The Fayette Citizen-Weekend Page
Wednesday, August 30, 2000
Effective recycling

By SALLIE SATTERTHWAITE
sallies@juno.com

There’s a certain irony in the kudos recently heaped on Peachtree City for recycling.

The city “was one of four Georgia cities ranked at the top of Georgia municipalities for its efforts to reduce solid waste entering landfills,” said The Citizen article. I’m delighted, of course, to see any diversion of materials from landfills, but we could be doing so much, much more.

Several times in just the past year, newcomers who perceive me as knowledgeable about the community have asked where they can take certain items to be recycled. Well, says I, newspapers and magazines are the easiest, since many of the schools, as well as the Public Works site on McIntosh Trail, have dumpsters out 24/7 for paper.

Cans and bottles: Neely fire station and the Rockaway Road recycling station take aluminum, but not metal bottles, nor plastic. Those you have to carry to the county transfer station in Fayetteville.

White paper: Forget about it in Fayette County. The only places I know that take office paper on the south side are Newnan Salvage and the receptacles at the Wal-Mart in Union City.

Cardboard: Corrugated only at the county and the Rockaway Road sites, but the cereal-box grade? Nowhere that I know of. And tree and shrub cuttings are so limited it may be easier to cut branches into little bites and send them down the garbage disposal. (I didn’t say that!)

“What?” they ask in dismay. “There’s no one place to take everything?” ’Fraid not. “Are you too cheap to pay your trash hauler to take recyclables?” snipes an acquaintance, overhearing my negative response. Yes, I reply, and for two good reasons.

First, by working at recycling even though it’s inconvenient, Dave and I have decreased the flow of landfill-bound trash from our house to one barrel a month, and that not always full. There’s no option for reduced rates for fewer pickups, hence, no incentive to recycle.

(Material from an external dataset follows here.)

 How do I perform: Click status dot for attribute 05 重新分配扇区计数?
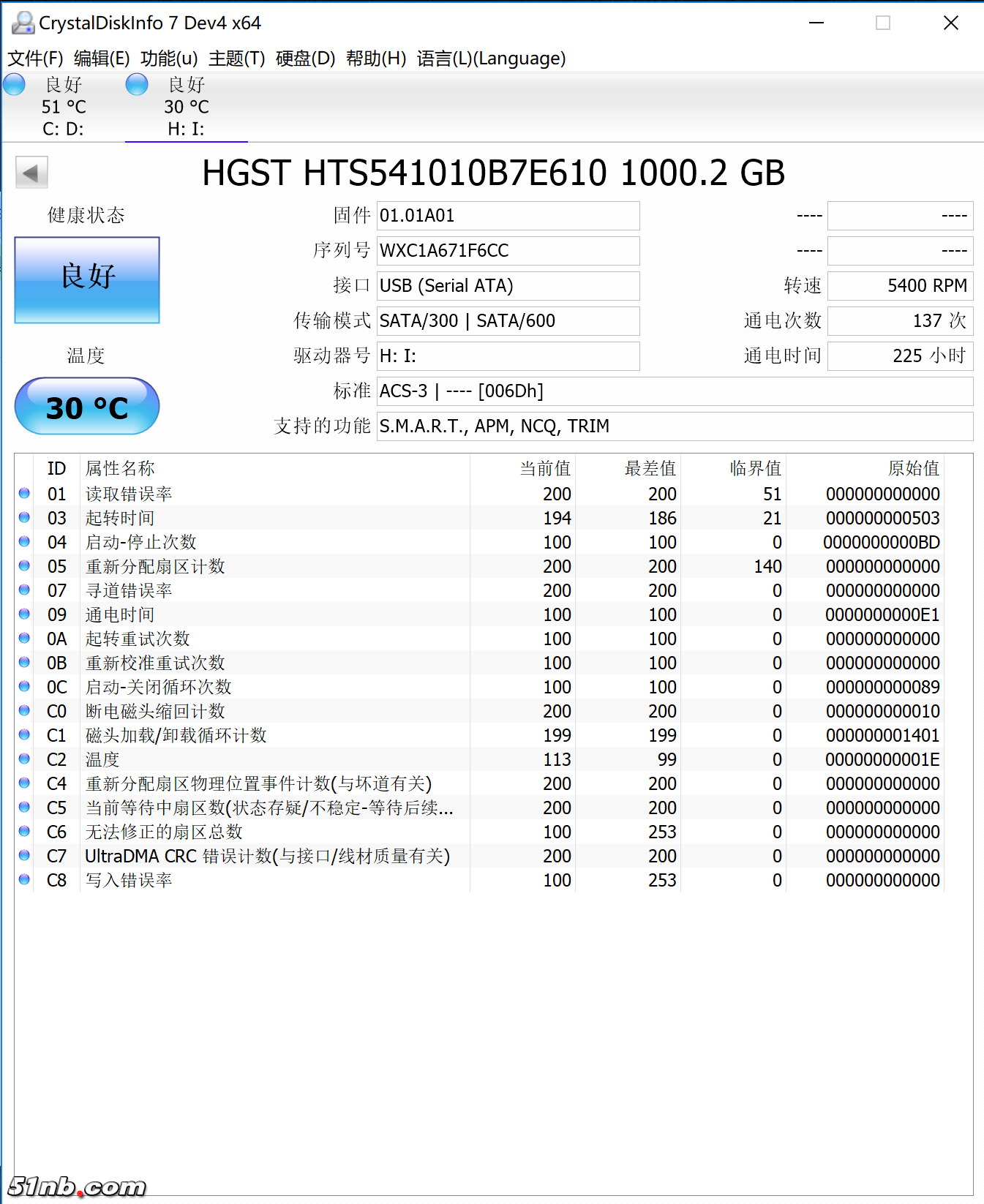[x=24, y=566]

Of more concern, however, are credible reports from residents that companies are collecting fees purportedly to pick up recyclables, but route them to landfills anyhow. A Coweta waste hauler challenged by a customer said bluntly that he wasn’t making enough money off recyclables to make it worth his while, hence he was dumping them. A neighbor of ours got the same answer from her hauler when she asked why her carefully sorted recycle boxes were being poured into the back of the trash truck.

Sanitary workers have on several occasions called reporters with similar stories, but declined to identify themselves, so their allegations cannot be confirmed. It’s all about money. I’m not a student of economics, but even I understand that. It costs money to recycle and it still costs money to use recycled materials.

A report earlier this year trumpeted that recycling has failed because it’s just not cost-effective. Lots of things appear not be cost-effective, but in the long run, NOT recycling will cost far more in terms of energy, depletion of resources, degraded water and air quality, and landfill management than recycling possibly could.

None of this is new. We all know it depends on closing the loop and developing a market for products made of recycled materials. Government is doing a fair job mandating a percentage of government-issued paper products to be made of reclaimed materials. Now comes news of a revenue surplus on both county and federal levels, and discussions of how to use it creatively. Why not give tax breaks, substantial ones, for the reuse of recycled products, for truly fuel-efficient vehicles, for transportation innovations?

Make good environmental stewardship cost-effective at the day-in, day-out grass-roots level, and watch participation escalate. Or try Germany’s solution: Require merchants to accept recyclables in their stores. The amount of packaging materials declined steeply when buyers in stores with overflowing recycle bins demanded that manufacturers quit over-packaging products or they’d take their business elsewhere.

There are bins on every street corner as well, and citizens routinely toss bottles and cans and papers into them on their way to the subway every morning.

Permit me to float another idea (pun intended): Recycle water. Many communities are already studying the use of treated waste water for irrigation, but why not use residential gray water on lawns and gardens? All it would take is construction of a holding tank for the water that comes from showers, laundry, the backwash of filters, even swimming pool water, then pumping it out to irrigate landscaping.

I checked with Rick Fehr, Fayette County’s environmental health officer, and it sounds like the only thing preventing this from happening is essentially a matter of semantics. State laws prohibit the discharge of untreated sewage, and sewage is defined in such a way as to include both gray water and black water (water containing human waste).

The issue comes up every time there’s a drought, Rick says. I guess when the Georgia General Assembly meets in January, the winter rains have washed away our concern for summer water shortages.

I urge our representatives to push for studies to define exactly what components of gray water might be unhealthy — discharge from garbage disposals, perhaps? — and craft legislation that would permit the discharge of safe gray water onto lawns and gardens. (Contrary to the belief of many, incidentally, detergent and soap in water will not harm plants but may actually benefit them.)

This kind of recycling is a win-win no-brainer. It would take pressure off our sewer systems and reduce the demand for drinking water, conserving precious resources and using water that would otherwise be discarded. By making recycling practical and universal, Peachtree City and all of Georgia would have reason to brag.